Dataset records:
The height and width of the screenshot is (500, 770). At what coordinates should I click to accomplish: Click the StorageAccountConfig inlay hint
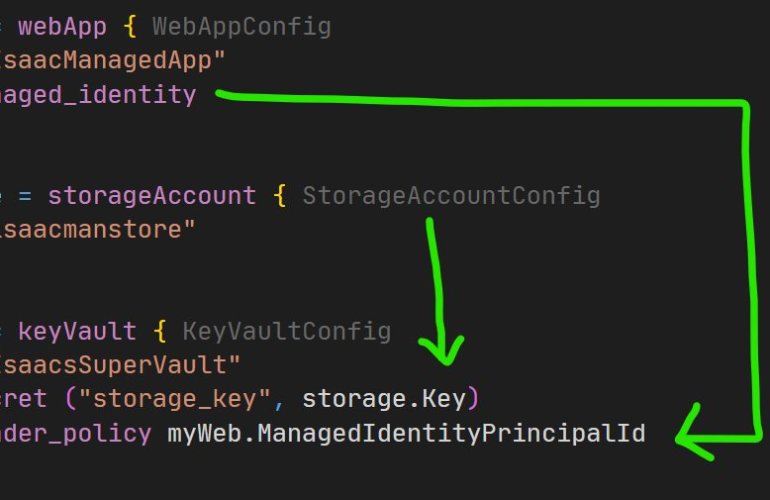click(451, 195)
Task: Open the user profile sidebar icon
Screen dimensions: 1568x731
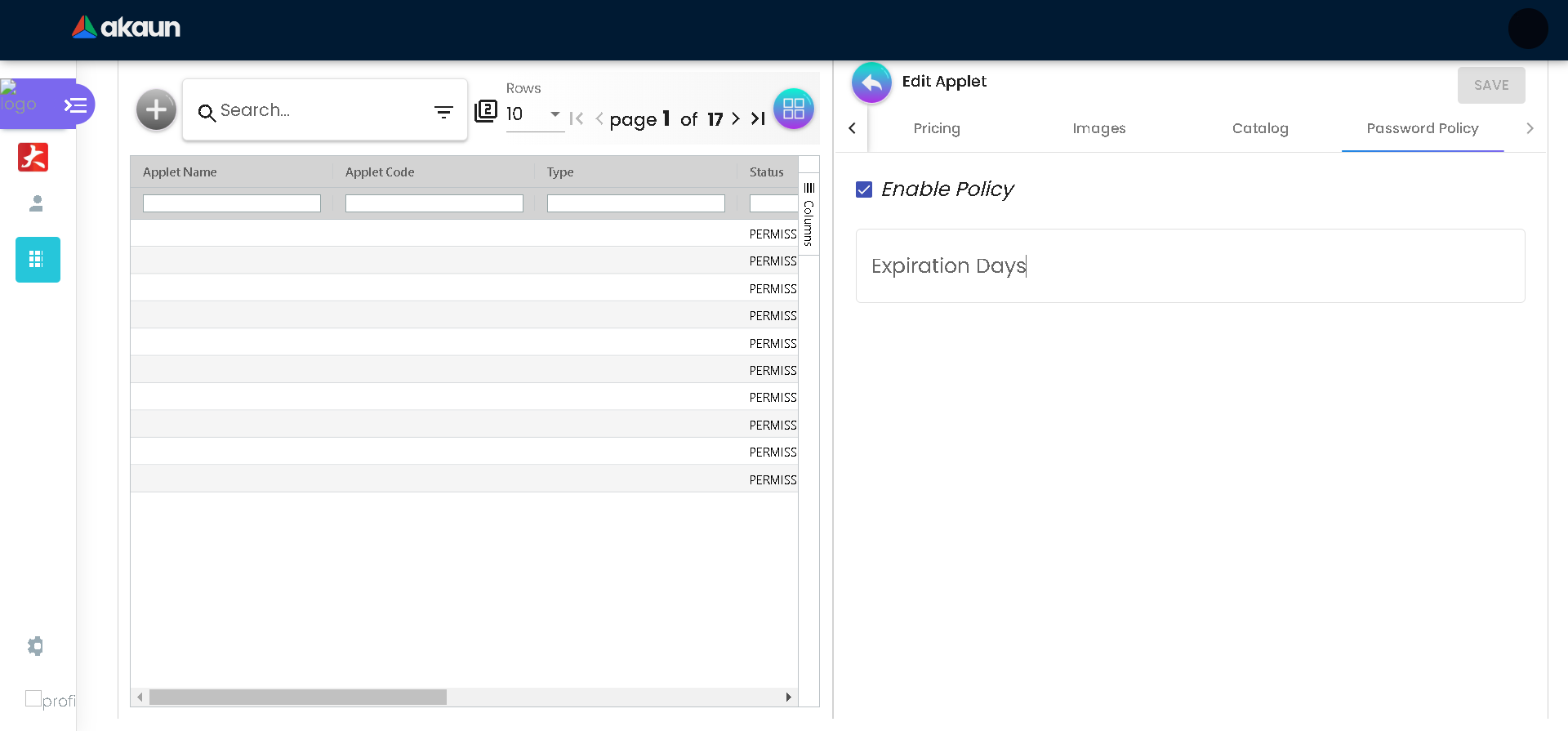Action: (36, 203)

# ABOUT THIS EXERCISE
The records above must be echoed exactly, minus their pictures.

# EXERCISE SOLUTION
The height and width of the screenshot is (500, 770). At what coordinates should I click to accomplish: Click the StorageAccountConfig inlay hint
click(451, 195)
Task: Open the user profile sidebar icon
Screen dimensions: 1568x731
Action: (36, 203)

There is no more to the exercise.